The water diffracted again, broken as a school of minnows scattered through a larger, slow-spreading circular ripple. Walegrin shed his reverie and stretched himself erect. His leather baldric, all he wore above the waist, slimed across his spine; the illusion of equilibrium between his flesh and the air vanished.
He wiped the sweat-sheen from his forehead then wiped his hand on the limp homespun of his kilt. A nya-fish spread its fins, arching above the water to outrace the fleeing minnows. Walegrin slid the baldric into position and turned back to the city.
If there was an afterlife, if Sanctuary wasn’t hell itself, then maybe he’d spend eternity as a nya-fish chasing minnows. At least fish didn’t sweat.
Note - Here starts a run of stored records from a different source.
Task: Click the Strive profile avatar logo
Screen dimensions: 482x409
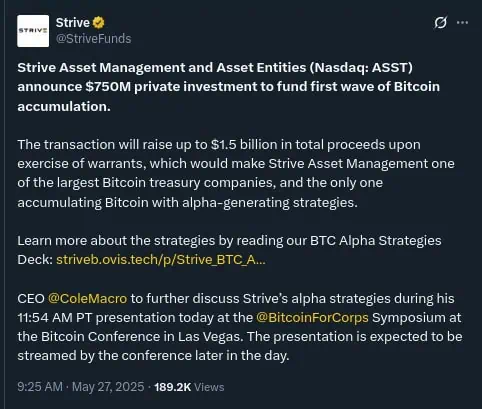Action: click(33, 31)
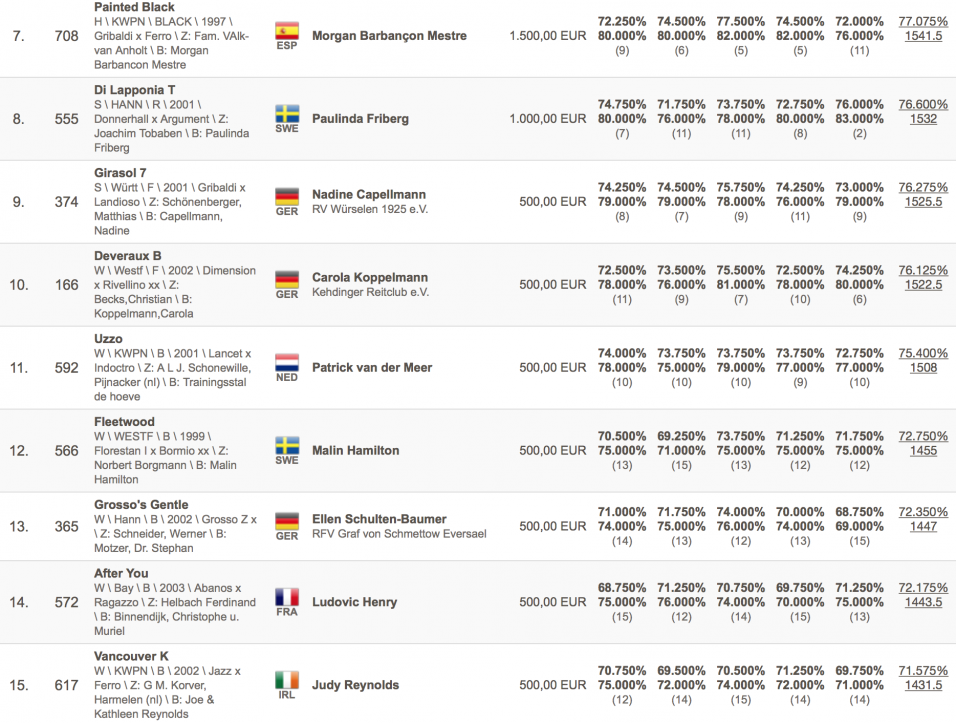Screen dimensions: 956x723
Task: Open Uzzo's 75.400% total score link
Action: pos(923,353)
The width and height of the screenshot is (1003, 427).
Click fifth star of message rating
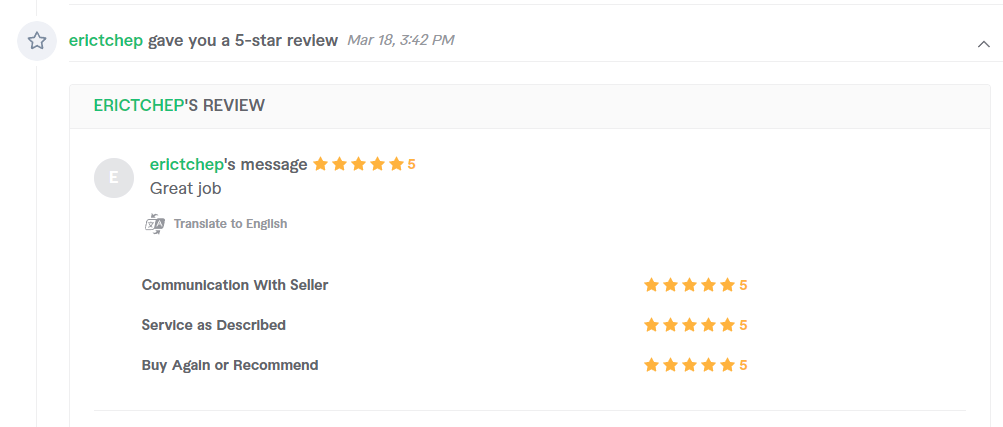397,164
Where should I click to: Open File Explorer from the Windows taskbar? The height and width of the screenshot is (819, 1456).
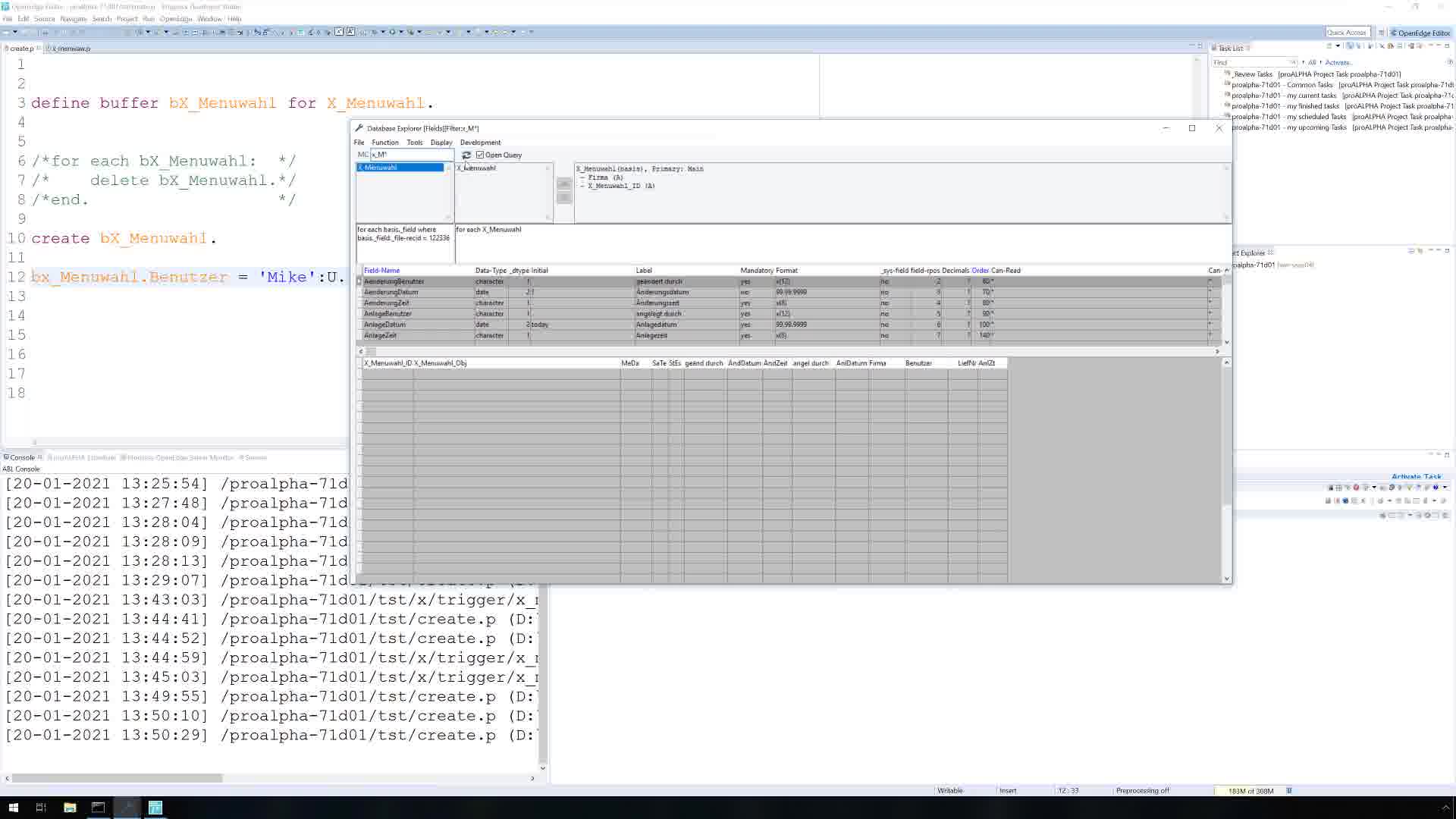(x=70, y=808)
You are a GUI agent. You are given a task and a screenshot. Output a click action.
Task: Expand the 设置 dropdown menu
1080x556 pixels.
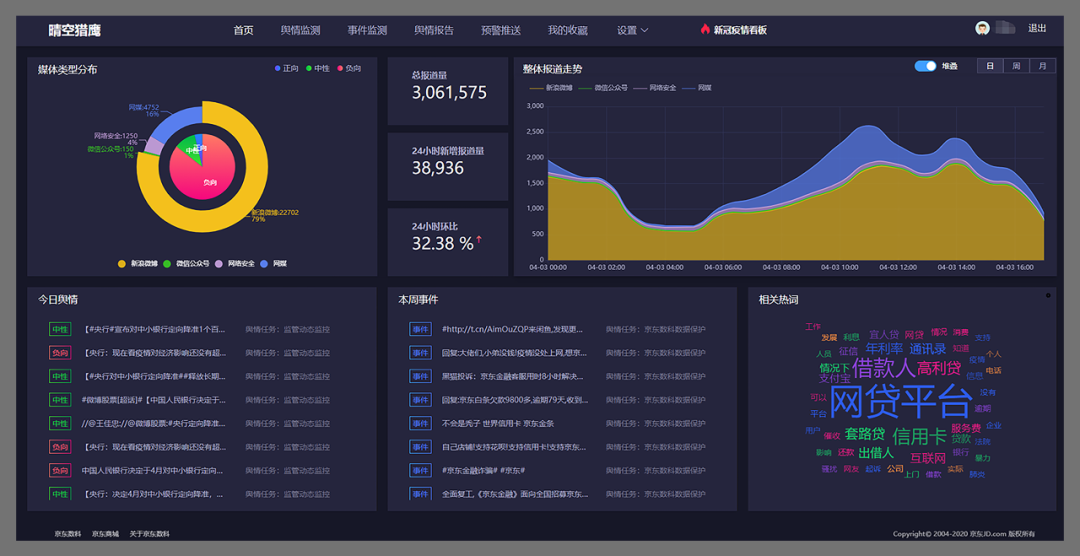(632, 30)
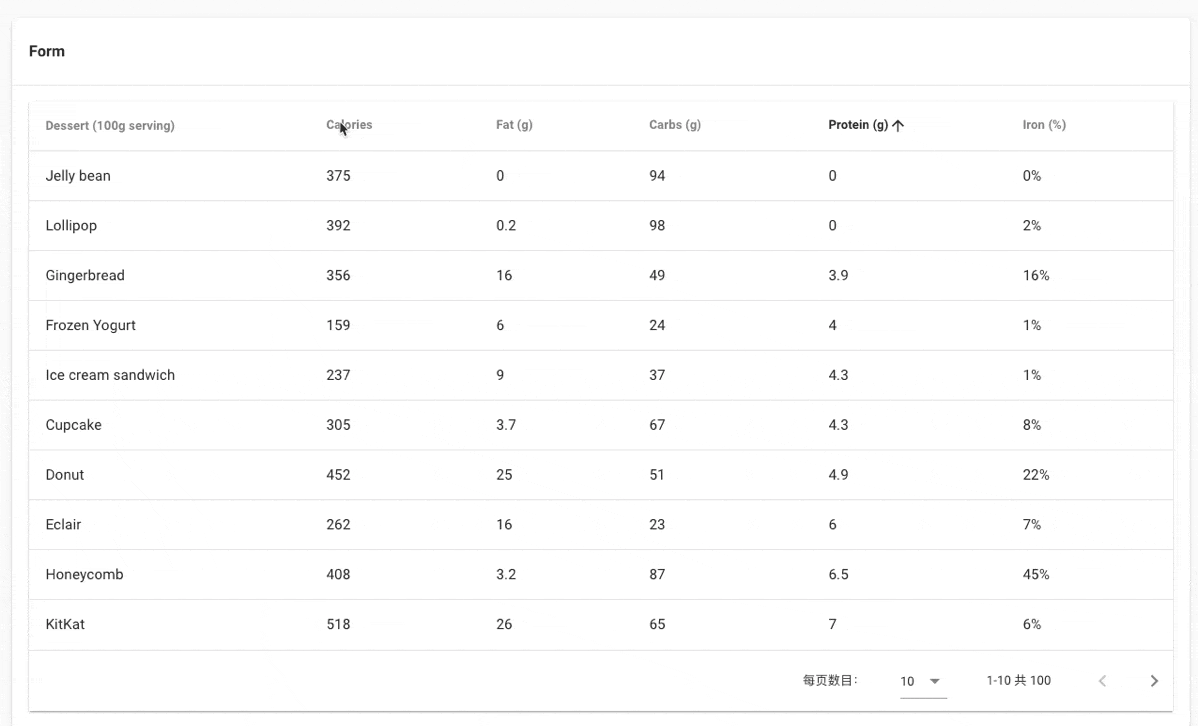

The narrow, convoluted streets of the Maze held the heat. Turning down Odd Bin’s
Dodge, Walegrin passed through invisible walls of hot, stagnant air. He sniffed the air, thought about plague, and knew he’d have to send men in here to check the alleys for bodies come morning. From up on the rooftops, he heard the sounds that said love, or lust, had gained a momentary victory over the weather, but otherwise the Maze was uncommonly quiet for this hour.
Hand on his sword, he backed into a portico and put his shoulder against the half-hinged door. Picking his way across the rubble-strewn floor of what had been, until recently, one of the PFLS safe-houses, he approached the window casement, leaning away from the gray starlight, and tried to guess what route
Kama would use to reach their rendezvous.